Оксана в ответ хихикнула, положила свою руку на мою, наклонилась через стол ко мне. И как-то тихо, заговорщицки спросила:

– Ты зачем забрал назад документы? Решил таким образом мне отомстить?

Меня бросило в жар. Наступившая темнота была кстати: раскрасневшееся мое лицо Оксана увидеть не могла.

– Мне не нравится медицинский.

– Я уже это слышала. Даже мой двоюродный брат удивился, узнав, что ты тут же изменил свое решение.

– Какой двоюродный брат?

– Тот, который был со мной.

У меня на душе стало как-то легче, а за себя – обидно. Никак не могу я разобраться в чувствах, не могу осмыслить происходящее. Сам себе даю слово – не торопиться в действиях и суждениях, но не получается. Вот и двоюродного брата Оксаны я принял за… Но она могла мне сказать об этом сразу. Не сказала… Ей, видите ли, было интересно, как я ревную…

На улице послышался шум приближавшейся машины, залаяла возле сарайчика собака. Впервые за то время, что я находился в саду. Скрипнула калитка. Размеренный стук каблуков по асфальтированной дорожке.

– Отец.

Я, как и в прошлый раз, растерялся. До этого мне встреча с председателем казалась очень простой и понятной. Думалось, подойду к Петру Саввичу, поздороваюсь, повинюсь за разбитый мотоцикл… Но то, что я узнал сегодня от Оксанки, разрушило весь мой сценарий. Теперь-то я уже точно знал, что во всех бедах моих был один виновник – Певень. Непонятно было мне только одно: почему он вылил на меня всю злобу, почему поступил так некрасиво и низко? Оксанка? Из-за нее? Но и ей я ничего плохого не сделал. Старался как лучше. Подойти и узнать? Спросить? Глядя прямо в глаза?

– Отец, – напомнила Оксана. – Иди же!

Она меня торопила. Она и сама догадывалась обо всем и, наверное, хотела быстрее погасить конфликт. Но мне почему-то именно сейчас не хотелось встречаться с председателем. Не хотелось… Я мог наделать, наговорить глупостей, нахамить… Мысль о возможном моем поведении словно озарила мои мозги.
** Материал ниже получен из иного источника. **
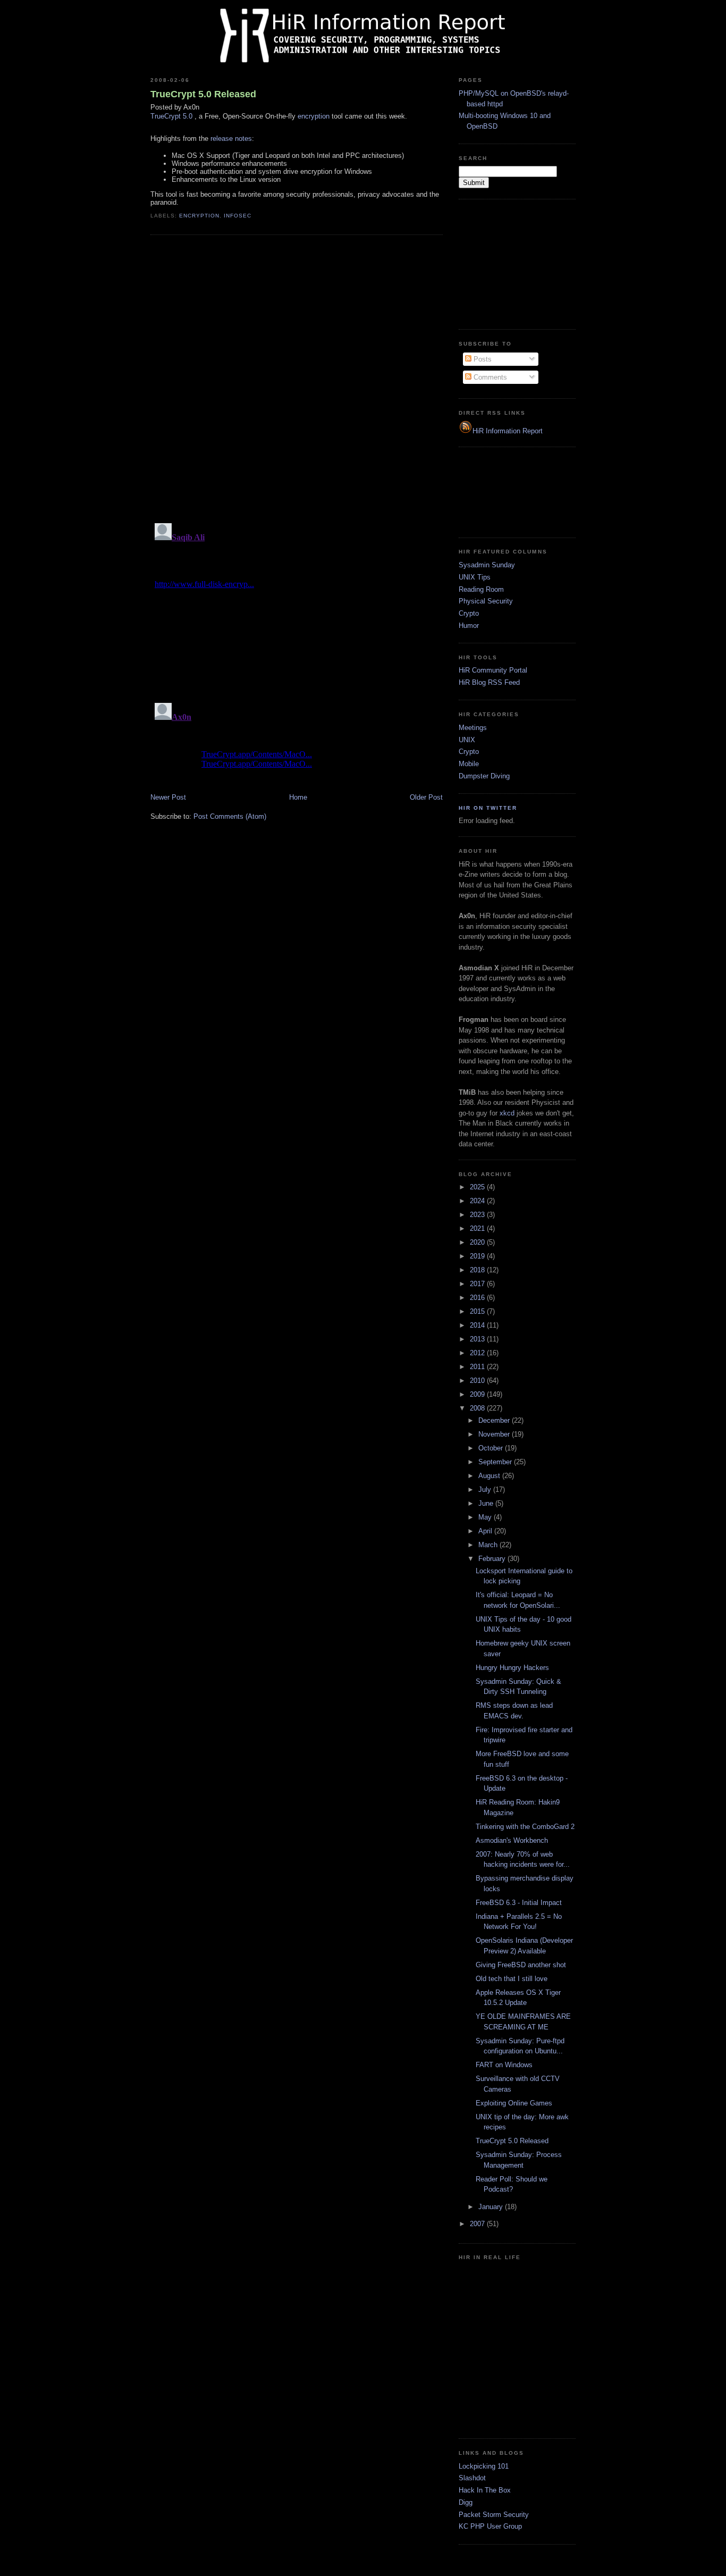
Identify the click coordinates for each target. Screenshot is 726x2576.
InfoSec (237, 216)
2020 (478, 1242)
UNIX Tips (475, 577)
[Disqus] (296, 378)
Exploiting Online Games (514, 2103)
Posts (481, 359)
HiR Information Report (507, 431)
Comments (489, 377)
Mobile (469, 764)
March (489, 1545)
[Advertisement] (512, 262)
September (496, 1462)
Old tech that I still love (511, 1979)
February (493, 1559)
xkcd (507, 1113)
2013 (478, 1339)
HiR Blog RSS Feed (489, 682)
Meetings (473, 728)
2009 (478, 1394)
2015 (478, 1311)
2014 (478, 1325)
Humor (469, 626)
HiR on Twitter (488, 808)
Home (298, 797)
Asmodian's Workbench (512, 1840)
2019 (478, 1256)
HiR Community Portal (493, 670)
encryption (314, 116)
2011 (478, 1367)
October (491, 1448)
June (486, 1503)
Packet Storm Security (494, 2515)
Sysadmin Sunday (487, 565)
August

Нет, сейчас мне нельзя встречаться с виновником моих бед.

– Не пойду.

– Почему?

– Не могу. Сегодня не могу.

– Гришка, надо!

– Нет! – я твердо стоял на своем. – В другой раз.

– Я же завтра уезжаю. – Оксана чуть не плакала. – Я с отцом говорила о тебе.

– Нет!

Подождав, пока стихли шаги и в веранде захлопнулась дверь, я встал и тихонько направился к калитке. Оксана опустила голову на руки и меня не провожала…»

32

Утром шел дождь. Сквозь открытое окно Гришка наблюдал, как беспрерывные нити тянулись в высоты к земле, путались в деревьях и крупными хрустальными каплями падали вниз. По небу плыли белесые облака. Солнечные лучи золотили и нити, и деревья, и дома. Все выглядело неестественно, как волшебство.

И вдруг этот монотонный и успокаивающий шепот нарушил надрывный гул мотора. Гришка увидел, как зеленый «уазик» остановился у ворот. Из него вышел председатель колхоза и направился в дом Качуров. Гришка не поверил себе: Певень к ним в дом? В первое мгновение он решил выскользнуть через окно и скрыться где-нибудь в саду. Не хотелось ни встречаться, ни говорить с этим человеком. А председатель размашистым шагом все ближе подходил к порогу, на окаменевшем лице его застыли озабоченность и тревога. Мать, увидев Певня, вышла навстречу:

– Рады вас видеть, Петр Саввич, – с улыбкой встретила она председателя. – Проходите, гостем будете.

– Каким уж там гостем, – пробасил Певень, подымаясь на крыльцо. – Разговор-то из неприятных предстоит…

– Приятного действительно мало, – согласилась мать. – Но мы уже попривыкли.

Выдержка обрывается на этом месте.